Page 305 - Medicare Benefit Policy Manual
P. 305

320.8.3 - Initial Visits and Subsequent Visits for Home Infusion Therapy
                   Services
                   (Rev. 10547, Issued: 12-31-20, Effective: 01-01-21, Implementation: 01-04-21)

                   The first visit furnished by a qualified home infusion therapy supplier to furnish services
                   in the patient’s home may be longer or more resource intensive than subsequent visits.
                   For each of the three payment categories listed in 320.8.1 of this chapter, the payment
                   amounts are set higher for the first visit by the qualified home infusion therapy supplier
                   to initiate the furnishing of home infusion therapy services in the patient's home and
                   lower for subsequent visits in the patient's home.

                   If a patient receiving home infusion therapy services is discharged from such services, in
                   order to bill a first visit again, the patient’s history must show a gap of more than 60 days
                   between home infusion therapy service visits. This means that upon re-admission, there
                   cannot be a G-code billed for this patient within the past 60 days, and the last G-code
                   billed for this patient must show that the patient had been discharged. A qualified home
                   infusion therapy supplier could bill the first visit payment amount on day 61 for a patient
                   who had previously been discharged from service.

                   The G-codes for the initial and subsequent home infusion therapy service visits, and
                   instructions for billing for home infusion therapy services payments are found in the
                   Medicare Claims Processing Manual Chapter 32 Section 411.

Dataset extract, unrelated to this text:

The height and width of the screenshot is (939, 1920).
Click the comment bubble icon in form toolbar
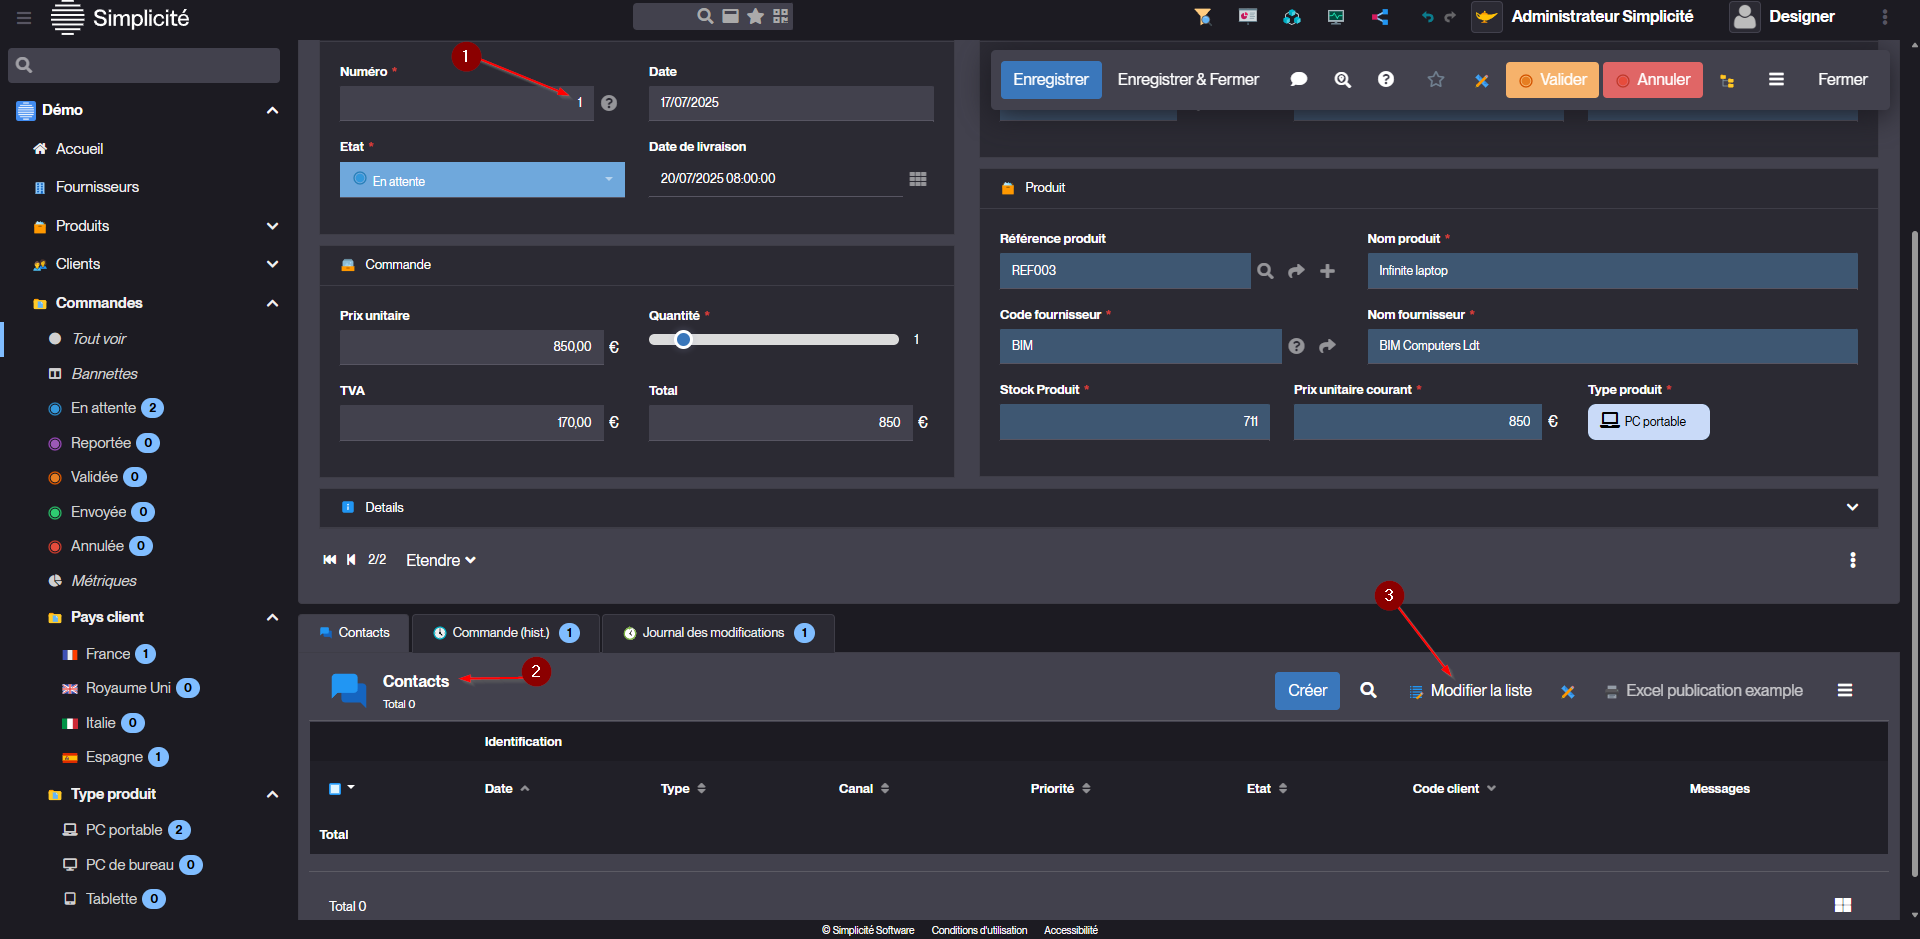pyautogui.click(x=1298, y=80)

                   320.9 - Medical Review
                   (Rev. 10547, Issued: 12-31-20, Effective: 01-01-21, Implementation: 01-04-21)

                   All payments under this benefit may be subject to a medical review adjustment reflecting
                   the following:
                       1.  Beneficiary eligibility.
                       2.  Plan of care requirements.
                       3.  Medical necessity determinations.